What’s more important than blindly lowering your costs is lowering your costs per lead - what converting a lead and/or customer on Google Ads costs you in the long run. And this is going to vary greatly depending on what type of campaign you’re running. Not only that, but it will also change based on the scale, duration, and targeting quality of your campaign.
In fact, the costs of your Google Ads campaign can significantly change simply based on the keywords your industry happens to target, as we’ve looked at already.
So, to make sure you’re prepared for every scenario, below are some sections to help walk you through the specific differences between the Google Ads costs for PPC agencies, in-house PPC work, and any pricy PPC optimization tools you might need to employ as well.
Regardless of whether you choose to advertise on the search network, display network, shopping, or video (or are maximizing your ROI with RLSA campaigns), these cost differences might make or break your end-of-the-year balance sheet.
So keep your eyes open for just a little longer!
The PPC Agency Versus In-House Debate
“Should we hire an in-house team or an agency to manage our PPC campaigns?”
Every company considering paid digital marketing asks this question at some point.
Now, as an agency ourselves, you might think we’re going to knock in-house PPC. No way. Juggling the client relationship side of PPC management internally while maintaining a budget and strategically targeting prospects is a lot. (I’m getting stressed out just thinking about it.)
There are pros and cons to each of these solutions - and that’s before we even get into the difference pricing models of PPC agencies. But we’ve always found it’s best to look at the data. You can check out a brief pros and cons list in the image below from one of our stat collection posts.
The important thing to remember when trying to balance your Google Ads costs, however, is that you’re going to have expenses that go beyond just your PPC campaigns. Whether you’re employing your local PPC agency or an in-house expert, or are even trying to do it yourself (in which case you’re paying in time and energy), you’re going to run into extra expenses beyond your daily budget.
So remember that when looking down the long road that is PPC optimization.
Especially when reading this second to last section...
Price Comparison For Popular Google Ads Tools
Have you ever tried to navigate quickly through Google Ads’ settings to make an update? If so, you know it can be seriously confusing and insanely time-consuming.
I know, because I’ve been there too. Which is why, if it wasn’t for these account management tools, our work weeks would turn really ugly really, really quickly.
Some are free while others require a paid subscription, but the most important thing is that these are working solutions that you can start using -- for yourself or for your clients -- today. Like, today today.

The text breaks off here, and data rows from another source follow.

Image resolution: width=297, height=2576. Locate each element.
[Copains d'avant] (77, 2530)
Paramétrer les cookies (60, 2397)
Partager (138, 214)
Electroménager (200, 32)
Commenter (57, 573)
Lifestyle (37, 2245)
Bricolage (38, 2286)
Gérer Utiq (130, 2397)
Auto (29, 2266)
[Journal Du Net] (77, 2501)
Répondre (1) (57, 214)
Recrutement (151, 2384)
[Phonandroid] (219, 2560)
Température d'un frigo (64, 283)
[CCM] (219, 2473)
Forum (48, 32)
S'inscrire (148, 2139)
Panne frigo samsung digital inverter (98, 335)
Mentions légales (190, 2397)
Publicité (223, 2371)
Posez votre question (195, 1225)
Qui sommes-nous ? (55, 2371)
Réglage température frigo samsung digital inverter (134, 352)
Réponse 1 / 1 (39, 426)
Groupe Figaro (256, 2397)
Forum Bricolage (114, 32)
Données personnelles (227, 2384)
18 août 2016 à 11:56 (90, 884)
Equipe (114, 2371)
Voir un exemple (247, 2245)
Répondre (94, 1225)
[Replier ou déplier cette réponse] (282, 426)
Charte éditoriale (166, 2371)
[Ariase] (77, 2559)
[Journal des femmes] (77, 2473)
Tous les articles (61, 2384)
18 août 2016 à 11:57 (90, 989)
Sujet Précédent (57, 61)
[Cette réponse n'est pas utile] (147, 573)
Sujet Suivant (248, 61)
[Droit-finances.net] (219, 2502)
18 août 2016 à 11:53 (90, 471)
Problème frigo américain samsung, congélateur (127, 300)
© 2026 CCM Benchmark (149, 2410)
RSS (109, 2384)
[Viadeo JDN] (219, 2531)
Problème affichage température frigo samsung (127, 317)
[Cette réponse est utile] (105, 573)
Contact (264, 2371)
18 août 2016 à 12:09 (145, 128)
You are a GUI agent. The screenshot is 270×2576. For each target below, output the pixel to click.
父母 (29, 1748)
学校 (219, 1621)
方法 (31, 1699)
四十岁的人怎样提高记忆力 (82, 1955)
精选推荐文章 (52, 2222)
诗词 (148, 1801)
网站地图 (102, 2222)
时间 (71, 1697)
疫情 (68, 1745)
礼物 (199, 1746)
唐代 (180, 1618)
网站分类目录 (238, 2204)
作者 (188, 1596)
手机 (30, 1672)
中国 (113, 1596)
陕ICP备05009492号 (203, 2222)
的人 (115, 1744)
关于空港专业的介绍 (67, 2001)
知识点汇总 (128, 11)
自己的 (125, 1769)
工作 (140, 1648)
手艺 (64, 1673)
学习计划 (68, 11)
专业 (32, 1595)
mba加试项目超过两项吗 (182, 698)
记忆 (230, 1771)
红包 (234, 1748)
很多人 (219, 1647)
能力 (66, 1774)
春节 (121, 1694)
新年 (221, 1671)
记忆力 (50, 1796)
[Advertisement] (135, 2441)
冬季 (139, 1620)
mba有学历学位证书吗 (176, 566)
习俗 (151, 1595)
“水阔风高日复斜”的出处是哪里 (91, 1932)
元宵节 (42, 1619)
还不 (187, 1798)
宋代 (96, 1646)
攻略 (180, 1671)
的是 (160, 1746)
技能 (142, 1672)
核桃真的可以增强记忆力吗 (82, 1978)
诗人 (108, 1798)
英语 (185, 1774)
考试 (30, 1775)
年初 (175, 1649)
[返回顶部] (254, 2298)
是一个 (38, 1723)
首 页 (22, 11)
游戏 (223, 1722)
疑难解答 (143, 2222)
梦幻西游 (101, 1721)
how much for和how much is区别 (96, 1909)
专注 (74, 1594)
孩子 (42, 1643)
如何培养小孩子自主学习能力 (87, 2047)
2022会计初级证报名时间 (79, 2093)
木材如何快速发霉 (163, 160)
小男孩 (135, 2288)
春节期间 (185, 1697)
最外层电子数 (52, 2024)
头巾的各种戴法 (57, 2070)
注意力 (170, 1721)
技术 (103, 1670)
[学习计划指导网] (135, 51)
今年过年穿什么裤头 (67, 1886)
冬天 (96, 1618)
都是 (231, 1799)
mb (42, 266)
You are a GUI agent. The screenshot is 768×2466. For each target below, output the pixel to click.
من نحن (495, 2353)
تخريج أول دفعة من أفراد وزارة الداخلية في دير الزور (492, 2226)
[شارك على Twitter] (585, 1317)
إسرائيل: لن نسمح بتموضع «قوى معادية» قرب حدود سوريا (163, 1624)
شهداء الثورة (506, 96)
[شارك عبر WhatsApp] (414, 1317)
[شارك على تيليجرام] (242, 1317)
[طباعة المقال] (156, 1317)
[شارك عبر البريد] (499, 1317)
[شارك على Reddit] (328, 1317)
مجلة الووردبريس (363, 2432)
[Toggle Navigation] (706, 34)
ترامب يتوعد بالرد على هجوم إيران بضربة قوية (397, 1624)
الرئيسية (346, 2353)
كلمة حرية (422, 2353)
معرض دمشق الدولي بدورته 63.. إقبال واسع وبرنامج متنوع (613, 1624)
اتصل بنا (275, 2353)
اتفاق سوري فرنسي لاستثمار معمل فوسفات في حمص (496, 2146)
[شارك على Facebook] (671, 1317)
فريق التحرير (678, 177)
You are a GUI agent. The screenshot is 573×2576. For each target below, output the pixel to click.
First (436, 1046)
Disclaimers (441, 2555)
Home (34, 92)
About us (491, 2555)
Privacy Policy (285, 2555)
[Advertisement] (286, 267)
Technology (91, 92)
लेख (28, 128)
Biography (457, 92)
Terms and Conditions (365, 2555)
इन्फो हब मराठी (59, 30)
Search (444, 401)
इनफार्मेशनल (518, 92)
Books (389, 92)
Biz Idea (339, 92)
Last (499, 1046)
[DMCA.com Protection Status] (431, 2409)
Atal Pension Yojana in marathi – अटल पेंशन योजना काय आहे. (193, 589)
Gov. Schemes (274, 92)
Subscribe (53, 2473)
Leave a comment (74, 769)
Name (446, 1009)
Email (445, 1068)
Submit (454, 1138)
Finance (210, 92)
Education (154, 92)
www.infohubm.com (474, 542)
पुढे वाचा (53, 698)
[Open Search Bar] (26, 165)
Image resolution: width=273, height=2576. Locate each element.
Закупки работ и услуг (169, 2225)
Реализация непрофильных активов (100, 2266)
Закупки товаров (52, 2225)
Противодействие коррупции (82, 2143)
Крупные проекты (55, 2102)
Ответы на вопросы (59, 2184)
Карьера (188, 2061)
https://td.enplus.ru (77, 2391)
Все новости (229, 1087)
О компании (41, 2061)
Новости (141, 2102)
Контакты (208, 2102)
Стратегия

You can use them to get more work done and make performance improvements so much more quickly. In our experience, that makes clients happy and us even happier. And who doesn’t want that?
Make Sure Google Ads Costs Your Competitors, Not You
The most successful PPC campaigns don’t preoccupy themselves with what platforms or account structures are automatically primed to give them the best results and ROI. Cookie cutter templates often give cooter cutter results. And in today’s post-digital marketing world being average won’t get you anything but sub-par performance.
Make sure that you take the time to learn from your account setup and tests and optimize your campaigns in a way that is customized and tailored towards your audience and your goals.
This will set your north star metrics on the right headings and should always keep you focused on keeping your Google Ads costs focused on generating more profits, instead of simply cutting costs for the sake of saving money you’ve already burnt.
Stay ahead of the competition and optimize your budget from the ground up ahead of time. This way, Google Ads is costing them while you’re already converting their leads.